_ENTRIES PROVIDED_.
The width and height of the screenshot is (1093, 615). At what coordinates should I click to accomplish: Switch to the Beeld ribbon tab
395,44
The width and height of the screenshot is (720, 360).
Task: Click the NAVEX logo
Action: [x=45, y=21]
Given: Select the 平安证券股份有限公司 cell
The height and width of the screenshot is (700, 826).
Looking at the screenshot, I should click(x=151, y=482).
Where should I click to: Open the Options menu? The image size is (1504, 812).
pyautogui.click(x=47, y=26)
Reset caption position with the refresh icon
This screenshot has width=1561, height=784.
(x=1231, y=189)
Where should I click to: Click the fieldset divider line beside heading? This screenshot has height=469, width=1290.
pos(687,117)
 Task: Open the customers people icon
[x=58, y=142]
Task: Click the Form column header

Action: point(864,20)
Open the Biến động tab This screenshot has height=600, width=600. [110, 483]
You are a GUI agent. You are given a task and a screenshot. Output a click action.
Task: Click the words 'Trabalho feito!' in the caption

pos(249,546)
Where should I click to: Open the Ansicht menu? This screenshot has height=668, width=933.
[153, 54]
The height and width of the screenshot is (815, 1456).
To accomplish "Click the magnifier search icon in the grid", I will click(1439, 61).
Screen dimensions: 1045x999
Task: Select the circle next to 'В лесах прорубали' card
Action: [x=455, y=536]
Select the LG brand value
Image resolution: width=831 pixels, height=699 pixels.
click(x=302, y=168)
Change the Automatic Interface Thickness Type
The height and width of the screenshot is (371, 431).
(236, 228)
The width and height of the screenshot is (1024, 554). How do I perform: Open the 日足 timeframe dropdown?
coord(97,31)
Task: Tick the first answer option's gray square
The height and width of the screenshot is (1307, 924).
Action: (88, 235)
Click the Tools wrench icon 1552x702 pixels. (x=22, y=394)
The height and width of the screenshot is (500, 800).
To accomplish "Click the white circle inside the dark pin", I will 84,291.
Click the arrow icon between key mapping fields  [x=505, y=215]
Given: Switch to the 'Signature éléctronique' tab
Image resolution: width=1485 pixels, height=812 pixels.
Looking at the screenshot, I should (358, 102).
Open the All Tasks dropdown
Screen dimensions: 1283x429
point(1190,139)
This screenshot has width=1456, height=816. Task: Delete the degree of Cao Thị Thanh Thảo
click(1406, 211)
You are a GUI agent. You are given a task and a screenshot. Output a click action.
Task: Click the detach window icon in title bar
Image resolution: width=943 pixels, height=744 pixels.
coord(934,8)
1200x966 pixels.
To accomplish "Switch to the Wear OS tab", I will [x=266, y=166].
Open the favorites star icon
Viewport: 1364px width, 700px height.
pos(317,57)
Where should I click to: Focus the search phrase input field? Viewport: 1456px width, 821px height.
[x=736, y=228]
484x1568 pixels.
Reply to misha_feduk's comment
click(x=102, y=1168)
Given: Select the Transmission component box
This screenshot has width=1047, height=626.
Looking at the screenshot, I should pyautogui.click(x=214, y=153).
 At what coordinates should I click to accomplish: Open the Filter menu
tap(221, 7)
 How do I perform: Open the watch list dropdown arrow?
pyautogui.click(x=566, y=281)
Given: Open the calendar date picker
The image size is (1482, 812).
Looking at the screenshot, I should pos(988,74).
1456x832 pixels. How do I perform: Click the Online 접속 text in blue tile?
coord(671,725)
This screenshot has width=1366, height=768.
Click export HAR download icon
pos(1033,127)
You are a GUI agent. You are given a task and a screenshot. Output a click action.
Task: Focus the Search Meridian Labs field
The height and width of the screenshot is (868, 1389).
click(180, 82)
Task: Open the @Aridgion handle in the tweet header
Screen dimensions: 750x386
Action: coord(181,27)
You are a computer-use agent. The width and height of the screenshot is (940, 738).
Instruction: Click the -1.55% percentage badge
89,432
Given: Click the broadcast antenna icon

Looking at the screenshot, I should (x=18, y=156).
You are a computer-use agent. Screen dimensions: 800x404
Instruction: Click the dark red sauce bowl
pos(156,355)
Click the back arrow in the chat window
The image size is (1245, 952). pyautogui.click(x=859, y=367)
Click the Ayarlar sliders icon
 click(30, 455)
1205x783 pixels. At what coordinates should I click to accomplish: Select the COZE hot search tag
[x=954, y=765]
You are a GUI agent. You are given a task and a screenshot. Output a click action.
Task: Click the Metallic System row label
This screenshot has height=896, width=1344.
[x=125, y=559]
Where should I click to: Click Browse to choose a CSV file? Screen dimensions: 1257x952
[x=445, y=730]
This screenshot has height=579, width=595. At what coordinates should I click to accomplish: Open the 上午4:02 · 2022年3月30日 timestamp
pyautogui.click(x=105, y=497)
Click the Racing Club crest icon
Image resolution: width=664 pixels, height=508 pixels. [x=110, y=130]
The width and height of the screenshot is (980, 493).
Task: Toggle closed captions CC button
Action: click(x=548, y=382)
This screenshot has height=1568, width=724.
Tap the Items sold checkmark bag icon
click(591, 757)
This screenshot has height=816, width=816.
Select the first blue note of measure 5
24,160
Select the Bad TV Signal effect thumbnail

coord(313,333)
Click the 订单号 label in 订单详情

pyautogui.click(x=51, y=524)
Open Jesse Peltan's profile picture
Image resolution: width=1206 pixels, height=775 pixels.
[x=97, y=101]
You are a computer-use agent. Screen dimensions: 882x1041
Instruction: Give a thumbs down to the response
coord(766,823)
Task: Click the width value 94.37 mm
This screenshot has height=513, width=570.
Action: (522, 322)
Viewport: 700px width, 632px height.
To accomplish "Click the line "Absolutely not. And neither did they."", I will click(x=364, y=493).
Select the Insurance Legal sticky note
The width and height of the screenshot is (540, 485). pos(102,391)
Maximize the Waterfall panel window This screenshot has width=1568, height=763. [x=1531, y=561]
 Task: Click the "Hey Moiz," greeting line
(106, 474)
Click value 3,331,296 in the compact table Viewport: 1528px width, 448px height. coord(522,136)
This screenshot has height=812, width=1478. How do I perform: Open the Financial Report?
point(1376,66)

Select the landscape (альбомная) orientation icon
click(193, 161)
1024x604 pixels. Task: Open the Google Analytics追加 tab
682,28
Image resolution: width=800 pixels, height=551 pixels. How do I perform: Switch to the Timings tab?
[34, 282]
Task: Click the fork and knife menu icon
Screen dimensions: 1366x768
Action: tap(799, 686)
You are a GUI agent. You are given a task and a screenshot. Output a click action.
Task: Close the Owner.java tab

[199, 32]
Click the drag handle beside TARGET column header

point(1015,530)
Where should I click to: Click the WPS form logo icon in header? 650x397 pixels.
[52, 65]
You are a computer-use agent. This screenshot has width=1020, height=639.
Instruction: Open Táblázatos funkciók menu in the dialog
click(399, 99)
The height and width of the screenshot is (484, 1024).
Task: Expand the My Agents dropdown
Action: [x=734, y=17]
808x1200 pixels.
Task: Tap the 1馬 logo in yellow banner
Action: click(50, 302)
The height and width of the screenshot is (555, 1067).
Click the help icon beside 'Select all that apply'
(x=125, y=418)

_PROBLEM STATEMENT_. All that is needed is the number of lines above in which the string "value" appears.

_ANSWER TO THE EXERCISE_. 3